Sailors at the airport saluted Heavin, one of the more than 2,400 who died in the attack on Pearl Harbor. Navy personnel recovered the remains of at least 66 crewmen, including Hadley, from the USS West Virginia.
According to an obituary in the Joplin Globe, Hadley’s remains were identified last year after his two remaining brothers provided DNA samples to aid in a match. A memorial service is set for this weekend in his hometown of Baxter Springs, Kansas.

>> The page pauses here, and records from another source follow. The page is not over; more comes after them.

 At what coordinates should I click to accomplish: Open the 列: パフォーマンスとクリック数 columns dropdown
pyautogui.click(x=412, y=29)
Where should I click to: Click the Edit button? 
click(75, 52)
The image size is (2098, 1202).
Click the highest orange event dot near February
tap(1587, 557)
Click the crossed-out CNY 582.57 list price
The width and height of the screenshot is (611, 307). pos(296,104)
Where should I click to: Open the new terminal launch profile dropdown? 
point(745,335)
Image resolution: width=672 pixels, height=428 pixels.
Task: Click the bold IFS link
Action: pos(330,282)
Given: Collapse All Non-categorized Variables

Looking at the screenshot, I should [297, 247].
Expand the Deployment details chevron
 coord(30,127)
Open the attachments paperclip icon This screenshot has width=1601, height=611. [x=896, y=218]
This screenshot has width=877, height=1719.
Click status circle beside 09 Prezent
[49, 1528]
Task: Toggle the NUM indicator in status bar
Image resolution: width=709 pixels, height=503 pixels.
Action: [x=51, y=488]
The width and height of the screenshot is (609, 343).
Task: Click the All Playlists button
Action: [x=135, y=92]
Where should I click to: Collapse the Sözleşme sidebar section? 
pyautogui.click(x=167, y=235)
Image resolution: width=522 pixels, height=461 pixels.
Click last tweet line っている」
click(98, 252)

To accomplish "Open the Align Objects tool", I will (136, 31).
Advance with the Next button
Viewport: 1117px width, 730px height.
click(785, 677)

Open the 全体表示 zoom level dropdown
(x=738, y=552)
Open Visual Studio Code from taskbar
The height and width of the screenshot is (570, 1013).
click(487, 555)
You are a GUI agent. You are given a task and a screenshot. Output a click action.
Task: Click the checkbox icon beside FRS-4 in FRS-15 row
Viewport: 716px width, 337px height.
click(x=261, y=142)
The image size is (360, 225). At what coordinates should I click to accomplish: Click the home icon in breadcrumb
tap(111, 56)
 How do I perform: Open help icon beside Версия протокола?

Last week, the Defense POW/MIA Accounting Agency (DPAA) announced that the remains of another Pearl Harbor sailor was identified. Navy Coxswain Layton T. Banks, 20, of Dallas, was officially accounted for on October 8, 2019, the agency announced in a news release.
On December 7, 1941, Banks was assigned to the USS Oklahoma, moored at Ford Island in Pearl Harbor, when the ship was attacked by Japanese aircraft, the agency said. The battleship was hit my multiple torpedoes and Banks was one of 429 crewmen who died.
From 1941 to 1944, the Navy recovered the remains of the dead, but scientists were only able to identify 35 victims, DPAA said. The unidentified remains were buried at the National Memorial Cemetery of the Pacific, known as the Punchbowl, in Honolulu.
In 2015, those remains were exhumed and scientists were able to use anthropological and DNA analyses to identify Banks, DPAA said.
Banks will be buried on October 24 in Plano, Texas.